Why Sitting (and Stress) Kills Your Run

If stress is the fuse, your chair is the dynamite. Think about it: how do you spend most of your day? Sitting. In that position, your hip is flexed at around 90 degrees. The psoas shortens, adapts to that length, and over time forgets how to fully extend.

Then you get up to run — and the muscle stays shortened. The result?
When you try to extend your leg back during push-off, the psoas can’t stretch far enough. To compensate, your body overarches the lumbar spine.

Welcome to classic “desk-runner” back pain: not because your back is weak, but because your psoas is yanking your lower vertebrae forward like a winch. You’re running with the handbrake on, burning more energy, and ending your run with an aching back.

3 Moves for a Happy Psoas

You don’t need an exorcism to free the “soul muscle.” You need consistency — and a smart combo of testing, stretching, and strengthening.

The Test (Simplified Thomas Test)

Before fixing, let’s assess. Lie on the edge of a sturdy bed or table, with your legs hanging off. Hug one knee to your chest, keeping your back flat against the surface.

Now observe the other leg (the one hanging). If the thigh lifts off the table or the knee extends outward, you’ve got a shortened psoas. That’s your cue to get to work.

The Stretch (Low Lunge)

Forget lazy pre-run static stretches. The psoas needs precision.
Get into a lunge position: one knee down, the other foot forward. The key isn’t pushing your hips forward and arching your back (classic mistake that makes things worse). It’s the opposite.

Squeeze the glute of the back leg and tilt your pelvis backward (posterior tilt), like you’re trying to flatten your lower back. Hold this and shift forward slightly. You’ll feel a deep pull at the front of the hip. That’s your psoas either thanking you — or cursing you.

The Strengthener (Standing Marches)

Sounds counterintuitive: why strengthen a tight muscle? Because tight often means weak.

Stand upright (use a wall for balance if needed). Lift one knee toward your chest. The magic happens when the knee passes hip height — above 90 degrees. Below that, other muscles handle the load. Above that? It’s psoas territory.
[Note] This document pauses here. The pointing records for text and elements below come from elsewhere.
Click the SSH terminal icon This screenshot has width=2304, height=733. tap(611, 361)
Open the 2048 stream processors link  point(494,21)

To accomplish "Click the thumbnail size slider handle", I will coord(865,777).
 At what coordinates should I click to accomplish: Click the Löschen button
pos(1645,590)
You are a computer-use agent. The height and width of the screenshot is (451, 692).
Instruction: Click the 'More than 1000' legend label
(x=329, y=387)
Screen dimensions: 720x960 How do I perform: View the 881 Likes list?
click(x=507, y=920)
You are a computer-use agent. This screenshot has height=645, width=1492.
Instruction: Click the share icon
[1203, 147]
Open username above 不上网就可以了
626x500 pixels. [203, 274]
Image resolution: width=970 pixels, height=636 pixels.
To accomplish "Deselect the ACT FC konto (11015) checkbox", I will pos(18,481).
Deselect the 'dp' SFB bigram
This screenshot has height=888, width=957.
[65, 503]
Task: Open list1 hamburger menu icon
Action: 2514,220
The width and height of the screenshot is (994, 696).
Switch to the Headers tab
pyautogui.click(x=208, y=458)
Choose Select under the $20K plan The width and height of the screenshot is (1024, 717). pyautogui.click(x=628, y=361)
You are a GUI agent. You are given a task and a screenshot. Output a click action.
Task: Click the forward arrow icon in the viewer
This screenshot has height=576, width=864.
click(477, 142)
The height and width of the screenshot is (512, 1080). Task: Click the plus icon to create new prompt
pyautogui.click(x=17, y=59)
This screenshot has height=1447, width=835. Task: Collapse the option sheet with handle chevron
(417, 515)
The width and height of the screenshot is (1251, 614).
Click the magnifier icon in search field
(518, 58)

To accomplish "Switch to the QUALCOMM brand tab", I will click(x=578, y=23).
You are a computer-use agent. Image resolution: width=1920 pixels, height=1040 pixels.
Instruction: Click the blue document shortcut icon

Lift the knee as high as possible, hold for 2 seconds, lower slowly. Do 10 reps per leg. You’ll feel a deep “pinch” in the groin. That’s your psoas waking up and learning to move through its full range.

Free Your Hips, Free Your Mind

Taking care of your psoas isn’t just about pace per mile or stride aesthetics. It’s deep maintenance. Freeing your hips from the grip of your chair and daily stress allows you to run taller, breathe deeper, and feel a flow you may have forgotten.

When you unlock your body’s center, don’t be surprised if your thoughts start to move more freely too.